___ SUPPLIED DATA

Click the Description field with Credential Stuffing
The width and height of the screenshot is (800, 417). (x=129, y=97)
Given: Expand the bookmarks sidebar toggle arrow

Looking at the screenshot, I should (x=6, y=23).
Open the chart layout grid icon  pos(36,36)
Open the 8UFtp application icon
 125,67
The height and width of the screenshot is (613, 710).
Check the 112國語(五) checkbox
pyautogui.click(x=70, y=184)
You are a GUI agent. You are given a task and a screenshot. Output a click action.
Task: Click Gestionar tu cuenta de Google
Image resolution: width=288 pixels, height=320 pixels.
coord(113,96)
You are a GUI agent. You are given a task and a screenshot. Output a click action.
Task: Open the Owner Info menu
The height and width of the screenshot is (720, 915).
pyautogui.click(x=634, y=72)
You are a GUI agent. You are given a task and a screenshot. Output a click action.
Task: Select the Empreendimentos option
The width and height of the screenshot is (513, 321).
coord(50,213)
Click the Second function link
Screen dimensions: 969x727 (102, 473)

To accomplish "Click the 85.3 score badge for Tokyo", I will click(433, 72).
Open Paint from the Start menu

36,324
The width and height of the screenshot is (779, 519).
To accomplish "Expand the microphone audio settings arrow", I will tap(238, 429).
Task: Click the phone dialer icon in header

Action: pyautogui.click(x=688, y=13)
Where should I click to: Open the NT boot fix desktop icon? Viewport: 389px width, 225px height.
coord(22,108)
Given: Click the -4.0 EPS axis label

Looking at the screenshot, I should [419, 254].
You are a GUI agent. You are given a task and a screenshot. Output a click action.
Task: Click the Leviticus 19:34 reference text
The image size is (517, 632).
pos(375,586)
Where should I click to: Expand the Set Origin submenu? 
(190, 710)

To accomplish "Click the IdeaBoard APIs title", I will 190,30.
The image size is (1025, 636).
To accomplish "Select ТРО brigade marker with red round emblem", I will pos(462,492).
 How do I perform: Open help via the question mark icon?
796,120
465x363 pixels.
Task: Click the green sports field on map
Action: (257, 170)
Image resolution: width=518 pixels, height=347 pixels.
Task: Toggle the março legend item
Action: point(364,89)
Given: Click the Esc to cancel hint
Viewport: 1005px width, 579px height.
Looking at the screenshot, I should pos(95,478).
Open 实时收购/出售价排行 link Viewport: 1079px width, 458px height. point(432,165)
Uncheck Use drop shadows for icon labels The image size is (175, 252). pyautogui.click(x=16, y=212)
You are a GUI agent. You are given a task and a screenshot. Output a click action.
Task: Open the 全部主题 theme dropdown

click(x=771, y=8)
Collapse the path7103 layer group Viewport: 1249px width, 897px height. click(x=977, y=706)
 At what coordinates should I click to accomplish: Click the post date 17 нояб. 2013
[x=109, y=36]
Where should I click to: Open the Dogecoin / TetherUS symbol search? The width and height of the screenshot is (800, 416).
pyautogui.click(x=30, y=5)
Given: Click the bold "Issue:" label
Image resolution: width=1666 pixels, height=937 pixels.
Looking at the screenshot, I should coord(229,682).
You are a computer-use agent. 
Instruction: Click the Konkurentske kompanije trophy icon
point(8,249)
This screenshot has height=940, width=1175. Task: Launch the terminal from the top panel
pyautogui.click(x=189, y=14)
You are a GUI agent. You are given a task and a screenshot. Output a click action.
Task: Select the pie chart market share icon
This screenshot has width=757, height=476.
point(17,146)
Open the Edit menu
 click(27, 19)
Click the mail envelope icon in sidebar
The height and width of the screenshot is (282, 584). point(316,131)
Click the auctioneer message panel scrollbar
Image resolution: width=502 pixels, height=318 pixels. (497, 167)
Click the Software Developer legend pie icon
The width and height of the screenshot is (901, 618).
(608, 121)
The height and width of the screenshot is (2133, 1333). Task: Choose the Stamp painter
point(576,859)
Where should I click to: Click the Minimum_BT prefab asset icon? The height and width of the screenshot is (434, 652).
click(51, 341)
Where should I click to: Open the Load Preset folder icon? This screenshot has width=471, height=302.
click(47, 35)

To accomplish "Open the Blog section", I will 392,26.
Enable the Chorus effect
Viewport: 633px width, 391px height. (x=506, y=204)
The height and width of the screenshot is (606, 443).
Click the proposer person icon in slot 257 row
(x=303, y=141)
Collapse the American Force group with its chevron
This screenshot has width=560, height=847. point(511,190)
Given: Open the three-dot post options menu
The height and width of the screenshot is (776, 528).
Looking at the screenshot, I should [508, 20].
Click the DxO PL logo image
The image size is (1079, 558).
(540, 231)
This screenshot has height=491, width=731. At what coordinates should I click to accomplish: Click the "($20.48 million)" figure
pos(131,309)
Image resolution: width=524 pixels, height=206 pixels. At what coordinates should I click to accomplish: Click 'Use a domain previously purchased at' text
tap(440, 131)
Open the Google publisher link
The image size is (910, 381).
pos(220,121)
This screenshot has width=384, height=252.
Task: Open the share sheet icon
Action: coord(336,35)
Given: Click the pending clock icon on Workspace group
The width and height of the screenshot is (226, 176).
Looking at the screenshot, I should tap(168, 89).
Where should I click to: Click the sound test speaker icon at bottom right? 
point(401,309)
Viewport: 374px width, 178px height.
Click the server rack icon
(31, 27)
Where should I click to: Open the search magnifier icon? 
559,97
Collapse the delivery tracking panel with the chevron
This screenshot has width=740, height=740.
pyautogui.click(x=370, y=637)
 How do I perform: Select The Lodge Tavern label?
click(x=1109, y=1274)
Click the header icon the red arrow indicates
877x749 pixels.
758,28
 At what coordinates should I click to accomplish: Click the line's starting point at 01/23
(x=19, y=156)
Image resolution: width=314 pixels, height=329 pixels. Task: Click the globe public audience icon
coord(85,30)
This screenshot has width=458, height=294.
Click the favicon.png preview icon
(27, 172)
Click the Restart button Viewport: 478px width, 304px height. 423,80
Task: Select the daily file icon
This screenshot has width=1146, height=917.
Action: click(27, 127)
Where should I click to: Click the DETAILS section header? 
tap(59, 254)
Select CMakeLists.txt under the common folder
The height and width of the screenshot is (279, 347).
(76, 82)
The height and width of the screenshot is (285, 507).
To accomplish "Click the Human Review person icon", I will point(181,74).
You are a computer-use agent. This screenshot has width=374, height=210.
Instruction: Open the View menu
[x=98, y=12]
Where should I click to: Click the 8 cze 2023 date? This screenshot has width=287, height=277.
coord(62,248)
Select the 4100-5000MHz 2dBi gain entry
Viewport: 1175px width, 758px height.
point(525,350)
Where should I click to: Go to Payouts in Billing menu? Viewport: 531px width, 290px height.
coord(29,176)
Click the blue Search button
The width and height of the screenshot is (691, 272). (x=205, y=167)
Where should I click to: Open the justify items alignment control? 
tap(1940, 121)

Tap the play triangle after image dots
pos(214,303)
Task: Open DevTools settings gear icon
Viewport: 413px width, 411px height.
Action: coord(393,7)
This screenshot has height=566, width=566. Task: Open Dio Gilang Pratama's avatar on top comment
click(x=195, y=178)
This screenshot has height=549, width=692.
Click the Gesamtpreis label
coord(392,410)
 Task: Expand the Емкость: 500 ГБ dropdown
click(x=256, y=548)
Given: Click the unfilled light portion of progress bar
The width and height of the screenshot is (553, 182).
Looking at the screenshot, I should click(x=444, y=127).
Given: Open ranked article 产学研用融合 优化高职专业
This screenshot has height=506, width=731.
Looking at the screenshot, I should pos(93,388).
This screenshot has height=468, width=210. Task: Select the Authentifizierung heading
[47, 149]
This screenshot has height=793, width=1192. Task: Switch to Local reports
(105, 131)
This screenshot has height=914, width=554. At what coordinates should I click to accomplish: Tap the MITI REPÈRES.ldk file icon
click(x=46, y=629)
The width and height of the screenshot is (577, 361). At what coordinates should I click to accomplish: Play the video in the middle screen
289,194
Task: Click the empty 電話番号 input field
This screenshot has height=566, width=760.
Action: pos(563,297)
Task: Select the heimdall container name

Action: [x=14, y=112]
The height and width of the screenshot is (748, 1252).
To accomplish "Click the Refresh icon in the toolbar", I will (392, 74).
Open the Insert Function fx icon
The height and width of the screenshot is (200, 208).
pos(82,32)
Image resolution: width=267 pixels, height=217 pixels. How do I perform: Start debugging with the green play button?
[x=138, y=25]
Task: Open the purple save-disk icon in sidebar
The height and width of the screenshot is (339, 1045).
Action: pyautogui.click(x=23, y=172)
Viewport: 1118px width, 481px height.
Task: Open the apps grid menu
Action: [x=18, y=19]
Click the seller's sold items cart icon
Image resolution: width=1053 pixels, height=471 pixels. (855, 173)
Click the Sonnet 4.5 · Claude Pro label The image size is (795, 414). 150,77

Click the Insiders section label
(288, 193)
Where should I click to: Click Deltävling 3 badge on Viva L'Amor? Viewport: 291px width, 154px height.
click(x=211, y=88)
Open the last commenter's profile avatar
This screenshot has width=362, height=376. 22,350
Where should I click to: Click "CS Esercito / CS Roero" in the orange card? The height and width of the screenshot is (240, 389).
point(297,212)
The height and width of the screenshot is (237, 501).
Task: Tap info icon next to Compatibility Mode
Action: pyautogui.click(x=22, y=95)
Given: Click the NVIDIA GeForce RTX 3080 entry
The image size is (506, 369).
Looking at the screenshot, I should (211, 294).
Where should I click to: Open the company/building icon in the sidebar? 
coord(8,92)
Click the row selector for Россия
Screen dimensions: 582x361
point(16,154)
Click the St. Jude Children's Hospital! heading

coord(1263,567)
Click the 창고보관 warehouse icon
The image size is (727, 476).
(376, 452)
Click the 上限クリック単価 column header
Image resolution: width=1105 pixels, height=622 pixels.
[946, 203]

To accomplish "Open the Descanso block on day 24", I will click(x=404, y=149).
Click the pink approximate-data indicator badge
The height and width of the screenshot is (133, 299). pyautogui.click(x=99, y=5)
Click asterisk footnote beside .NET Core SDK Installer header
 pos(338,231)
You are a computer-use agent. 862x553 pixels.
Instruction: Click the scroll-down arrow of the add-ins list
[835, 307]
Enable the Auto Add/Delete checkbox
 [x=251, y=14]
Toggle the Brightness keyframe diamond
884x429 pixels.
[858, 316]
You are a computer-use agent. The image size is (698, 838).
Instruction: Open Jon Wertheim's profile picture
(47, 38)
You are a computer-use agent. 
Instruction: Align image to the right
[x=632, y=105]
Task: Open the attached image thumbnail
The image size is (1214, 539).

______

▶ **TASK TO COMPLETE**: Starting at the line with "Where should I click to: Click the 8" and ending at the line with "Task: Open DevTools settings gear icon", print each line of the listing above exactly, with no other lines.

▶ **RESULT**:
Where should I click to: Click the 8 cze 2023 date? This screenshot has width=287, height=277.
coord(62,248)
Select the 4100-5000MHz 2dBi gain entry
Viewport: 1175px width, 758px height.
point(525,350)
Where should I click to: Go to Payouts in Billing menu? Viewport: 531px width, 290px height.
coord(29,176)
Click the blue Search button
The width and height of the screenshot is (691, 272). (x=205, y=167)
Where should I click to: Open the justify items alignment control? 
tap(1940, 121)

Tap the play triangle after image dots
pos(214,303)
Task: Open DevTools settings gear icon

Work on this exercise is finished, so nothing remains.